# Proxy/Gateway

## 102039

Hello,

in our company (approx. 120 windows clients) we want to replace our Kerio Winroute Firewall gateway/proxy-server with something linux(/gentoo) based. It is important that the solution has a proxy included because we only have a DSL connection to provide internet to our 120 windows clients.

I just have no idea for a concept yet. Which software to use (squid?) and how to implement it. So maybe anyone can suggest guides for a setup ?

----------

## radulucian

i guess that solution is so default that nobody bothered to answer yet.

here is what i sugest: use the default gentoo installation guide, add squid, then eventually add some filtering and content manager layers (search forums for options).

also, you might want to consider a nice firewall that supports routing (just in case) and i would sugest shorewall for this.

best way to see what is the best solution is to install it and start testing it. you will get caught in it really fast and you will get to your dream proxy in notime.

if you need more specific info just say preciselly what you need.

----------

## 102039

Is there already a software available which integrates a squid proxy in a complete firewall/gateway/proxy solution ?

----------

## think4urs11

 *Wurstteppich wrote:*   

> Is there already a software available which integrates a squid proxy in a complete firewall/gateway/proxy solution ?

 

please specify precisely what you mean/need, otherwise the most obvious answer would be 'brain + emerge'   :Rolling Eyes: 

All what you most probably need would be squid+iptables as a first start (plus configuration for both of course)

Additionally you could check out e.g. squidquard, dansguardian, some gui for iptables like fwbuilder or shorewall, calamaris to have some statistics out of squid etc.

----------

## 102039

 *Think4UrS11 wrote:*   

>  *Wurstteppich wrote:*   Is there already a software available which integrates a squid proxy in a complete firewall/gateway/proxy solution ? 
> 
> please specify precisely what you mean/need, otherwise the most obvious answer would be 'brain + emerge'  
> 
> All what you most probably need would be squid+iptables as a first start (plus configuration for both of course)
> ...

 

Ok i will try.
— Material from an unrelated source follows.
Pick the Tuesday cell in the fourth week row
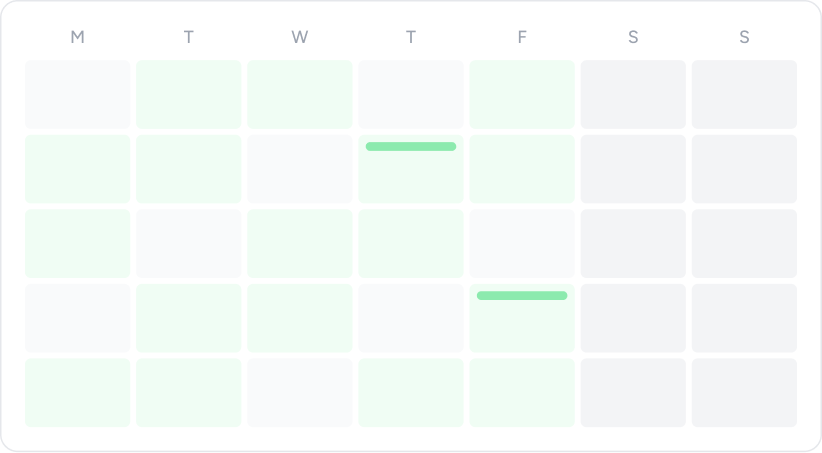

I basically need the functions of Kerio Winroute Firewall, except for the VOIP and VPN functionality. It is important that firewall rules and maybe also the proxy can be configured with a GUI, since we have 3 (including me) linux users/admins here, but the other two admins are only aware of Windows server environments, so if they need to adjust rules they won't be able to do that by using a linux console.

Like i already mentioned, we used Kerio Winroute Firewall (or AVM Ken when the company was a little bit smaller) as an internet proxy/gateway.

Please let me know if you need more information and thanks for the answers!

----------

## lesourbe

did you take a look at the IPCOP distro ?

it may simply do what you need, though it's not gentoo

----------

## think4urs11

 *Wurstteppich wrote:*   

> I basically need the functions of Kerio Winroute Firewall, except for the VOIP and VPN functionality.

 

OK so i'll try to translate between kerios homepage 'main features' and linux, just some keywords for your detailed search though

Deep inspection firewall

iptables with fwbuilder as frontend for administration (theres an windows client GUI available)

Antivirus gateway protection

done with clamav

- for web content: squid with redirector to clamav

- for mail content: maybe plain fetchmail and/or setting up a dedicated mail server on the box

Surf protection

Dansguardian

not sure whether or not any kind of GUI is available for that. Should not really be needed after setup is done though

updating the content categories can be scheduled via cron from exisiting community-driven databases/lists

Content filtering

combination of squid+dansguardian+iptables

squid configuration done via webmin and its squid module

User-specific access management

squid with acls so that your users need to authenticate with userid/password

acl config as above with webmin

maybe with ldap backend

Administration, alerts and statistics

calamaris for squid (web surfing) statistics, snmp/mrtg for more general traffic statistics

ssmtp or dedicated mailserver for alerting

HTH

T.

----------

## alterself.com

http://www.smoothwall.org

SMOOTHWALL!!!

----------